Artículo en Inglés | MEDLINE | ID: mdl-28508983

RESUMEN

Recently, a large randomized placebo-controlled trial indicated a beneficial effect of tolvaptan on the progression of autosomal dominant polycystic kidney disease (ADPKD) with near-normal kidney function. Meanwhile, the evidence of tolvaptan's efficacy in ADPKD with severe renal insufficiency was limited and higher frequency of liver enzyme elevations were observed in patients taking tolvaptan. Liver transplantation (LT) is the only curative treatment for patients with severe polycystic liver disease associated with ADPKD, but considering that liver injuries should be avoided particularly in patients who underwent LT, we must be careful to start tolvaptan in post-LT ADPKD patients.

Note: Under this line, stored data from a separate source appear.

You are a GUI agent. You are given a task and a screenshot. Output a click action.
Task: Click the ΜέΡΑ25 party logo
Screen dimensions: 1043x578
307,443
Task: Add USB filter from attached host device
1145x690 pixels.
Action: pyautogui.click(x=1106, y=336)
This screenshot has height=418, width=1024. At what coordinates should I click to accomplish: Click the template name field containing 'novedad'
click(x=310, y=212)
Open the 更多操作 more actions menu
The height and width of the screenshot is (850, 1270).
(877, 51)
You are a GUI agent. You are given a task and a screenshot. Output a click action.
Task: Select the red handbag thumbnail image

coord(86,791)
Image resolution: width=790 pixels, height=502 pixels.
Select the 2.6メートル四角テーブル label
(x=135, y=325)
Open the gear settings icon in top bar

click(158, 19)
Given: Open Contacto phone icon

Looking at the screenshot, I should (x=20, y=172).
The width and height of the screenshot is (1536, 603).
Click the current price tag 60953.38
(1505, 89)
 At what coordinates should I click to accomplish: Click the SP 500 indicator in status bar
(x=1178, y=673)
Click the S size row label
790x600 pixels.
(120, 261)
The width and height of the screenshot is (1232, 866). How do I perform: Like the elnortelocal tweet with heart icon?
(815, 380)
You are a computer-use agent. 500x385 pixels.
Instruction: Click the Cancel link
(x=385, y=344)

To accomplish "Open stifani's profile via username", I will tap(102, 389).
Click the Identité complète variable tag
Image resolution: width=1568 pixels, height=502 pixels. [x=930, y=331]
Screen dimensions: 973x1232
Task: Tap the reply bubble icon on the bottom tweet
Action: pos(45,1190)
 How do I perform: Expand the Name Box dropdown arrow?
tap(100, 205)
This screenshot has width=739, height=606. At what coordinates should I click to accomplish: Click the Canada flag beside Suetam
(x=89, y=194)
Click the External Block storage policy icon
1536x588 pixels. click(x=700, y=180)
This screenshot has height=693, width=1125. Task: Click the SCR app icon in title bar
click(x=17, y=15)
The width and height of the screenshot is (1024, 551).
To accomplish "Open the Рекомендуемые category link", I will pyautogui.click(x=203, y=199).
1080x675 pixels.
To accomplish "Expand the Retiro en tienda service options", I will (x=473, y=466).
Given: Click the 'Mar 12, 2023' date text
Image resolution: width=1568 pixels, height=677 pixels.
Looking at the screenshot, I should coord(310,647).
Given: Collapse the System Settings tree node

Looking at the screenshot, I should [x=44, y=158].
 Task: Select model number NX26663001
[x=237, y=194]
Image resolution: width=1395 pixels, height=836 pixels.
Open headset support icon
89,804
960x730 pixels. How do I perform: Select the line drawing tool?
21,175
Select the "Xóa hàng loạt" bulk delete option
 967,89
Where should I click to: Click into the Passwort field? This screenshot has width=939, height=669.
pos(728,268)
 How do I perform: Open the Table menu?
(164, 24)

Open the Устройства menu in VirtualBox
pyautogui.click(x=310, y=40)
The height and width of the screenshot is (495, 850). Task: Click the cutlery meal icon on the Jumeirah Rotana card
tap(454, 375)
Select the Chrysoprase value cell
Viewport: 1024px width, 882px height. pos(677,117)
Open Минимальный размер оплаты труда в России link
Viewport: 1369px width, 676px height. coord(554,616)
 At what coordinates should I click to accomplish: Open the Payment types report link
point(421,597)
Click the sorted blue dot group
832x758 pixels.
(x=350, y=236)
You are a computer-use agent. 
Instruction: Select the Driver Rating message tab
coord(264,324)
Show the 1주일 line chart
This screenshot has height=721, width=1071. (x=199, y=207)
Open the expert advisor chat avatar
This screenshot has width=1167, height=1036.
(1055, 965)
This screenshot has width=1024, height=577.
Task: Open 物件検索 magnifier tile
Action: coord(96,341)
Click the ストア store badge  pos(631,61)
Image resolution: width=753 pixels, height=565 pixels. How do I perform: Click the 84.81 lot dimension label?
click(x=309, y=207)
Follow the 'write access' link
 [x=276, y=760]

We describe the case of a patient who had developed severe renal insufficiency after living donor LT, for whom tolvaptan therapy showed marked reduction of total kidney volume and maintenance of renal function without any serious adverse events. This is the first report to show the beneficial effect and safety of tolvaptan, in a post-LT ADPKD patient with severe renal insufficiency, and hopefully will help broaden the spectrum of patients who will benefit from tolvaptan.